No fence could mean no deal.
Kristina Morales is a Realtor with over two decades of experience selling properties in Ohio, Texas, and California. She has had clients who have actually refused to buy a property without a fence. The two main reasons why no fence is a no-go? Pets and privacy, both of which home buyers want protected.
“While getting a fence installed may seem like an easy thing to do after the transaction closes, many buyers do not want the additional expense so soon after closing, and/or they don’t want the hassle of trying to find a company or contractor to install it,” Morales says.
Privacy should be pretty — and pretty durable.
Bianca D’Alessio is the director of new development for Nest Seekers International. She says that a seller’s fence should, above all, be in good condition — bonus points if it’s an attractive one at that.
“Fencing that appears damaged or generally not visually appealing can definitely hinder sales,” D’Alessio says. Buyers and renters want one that’s sturdy and preferably locks from the inside — and they’ll pay more for a property that’s got one, too.
“Not all dividers or fences are created equal, and the trend tends toward wood treated for all weather and pest durability,” says Jennifer Restivo Carey, the director of sales for REAL New York. She notes that buyers seem to like hardwood fences more than the see-through metal type. She also says that sellers could capture a higher asking price if they swap out any dated fencing with high-walled fences that are pleasing to the eye and offer privacy.
Morales notes that privacy fences or wrought-iron fences are a hit with her clients. “Wire fences still work, but are less desirable aesthetically,” she says.
A new fence could net sellers more or higher offers.
“Most buyers typically want to purchase a home that is turnkey or move-in ready, and the outdoor space of the home is no exception,” Carey says. This is especially true in New York City, where she says private outdoor space is a coveted amenity.
“Developers know that to increase the desirability of these outdoor oases, buyers want to feel those areas are as secure and private as possible,” she says, noting that there has been more focus by developers on creating this kind of outdoor space.
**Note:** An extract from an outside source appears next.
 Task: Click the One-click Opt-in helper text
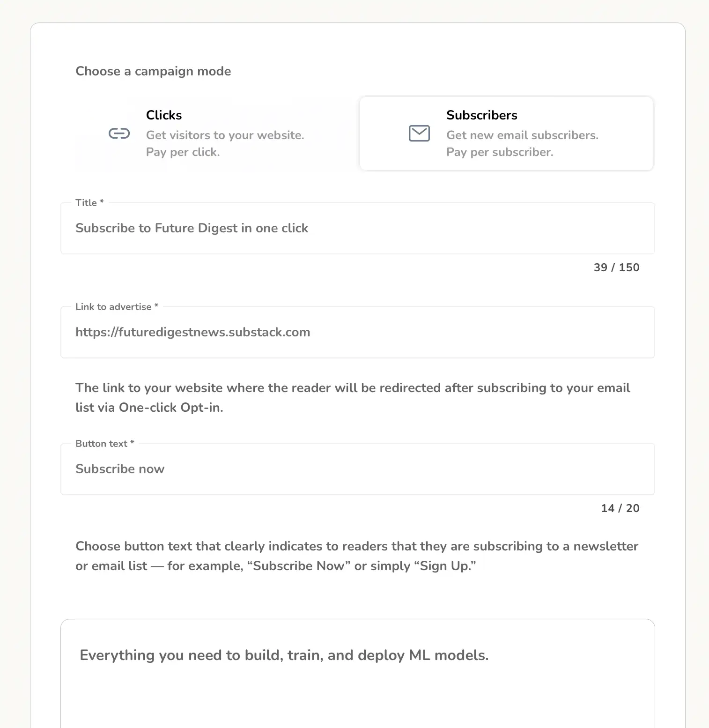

It’s also the same for renters, according to D’Alessio. “I have actually seen pricing go down if fencing needs to be improved, and definitely seen an uptick in rental offers when fencing exists.”
Should you install a fence before selling?
The cost to install a 150-foot linear fence is anywhere between $1,703 and $4,200, per data from HomeAdvisor. That’s a sizeable chunk of change for a homeowner who is thinking of making some last-minute upgrades before selling. While it could pay off in the end, Morales says it’s OK to hold off.
“I would not suggest a seller install a fence before selling unless they planned to enjoy it themselves for a while,” she says. “Ultimately, while some buyers will pass on a house without a fence, there are just as many buyers, if not more, that are happy to install a fence later.”